In return, the US will provide its first food aid to the impoverished communist nation in three years.
That has contributed to an easing in tensions between the long-term adversaries, but is only a first step toward restarting six-nation disarmament negotiations that the North withdrew from in 2009.
“We have been here before. We have come to these points that have been constructive and something breaks down. We need to try and change that dynamic,” Kerry said.
Despite a recent warming of ties between the US and North Korea, tensions are still running high on the divided Korean Peninsula, and Pyongyang appears cool to Seoul’s offers of dialogue.
Following US-South Korean military exercises this week, the North called for a “sacred war” against the South and held military drills of its own near a disputed sea border. In 2010, two military attacks on South Korea killed 50 of its people.
The New York conference, held informally and behind closed doors, was an opportunity to break the ice. The nuclear envoys of both North and South Korea were among representatives from eight countries taking part, most of them academics and former officials.

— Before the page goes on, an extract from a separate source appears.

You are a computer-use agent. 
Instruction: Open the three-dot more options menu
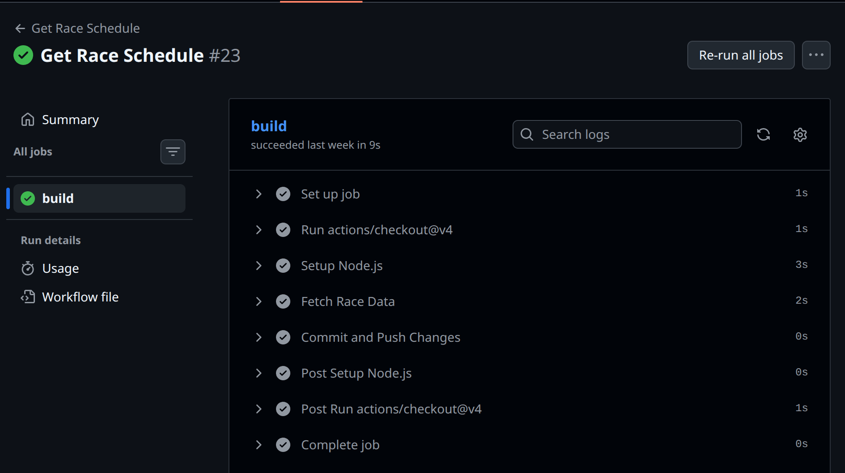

While organizers said the discussions were positive and helped build trust, the envoys of the rival Koreas did not hold separate talks.
The US says for its relations with North Korea to fundamentally improve, there must first be an improvement in inter-Korean relations. South Korean Unification Minister Yu Woo-ik on Friday signaled Seoul’s willingness to talk to the North.
“I urge North Korea again to come forward for dialogue as soon as its internal situation stabilizes,” Yu said at a forum in Seoul, referring to the power transition in North Korea from longtime ruler Kim Jong-il, who died in December, to his untested son Kim Jong-un.
The US reassured South Korea that it will not let the recent progress with Pyongyang affect its close relations with Seoul.
“I want to be very clear: Any effort by anyone to drive a wedge between the United States and the Republic of Korea will fail,” US Secretary of State Hillary Rodham Clinton said after meeting South Korean Foreign Minister Kim Sung-hwan in Washington.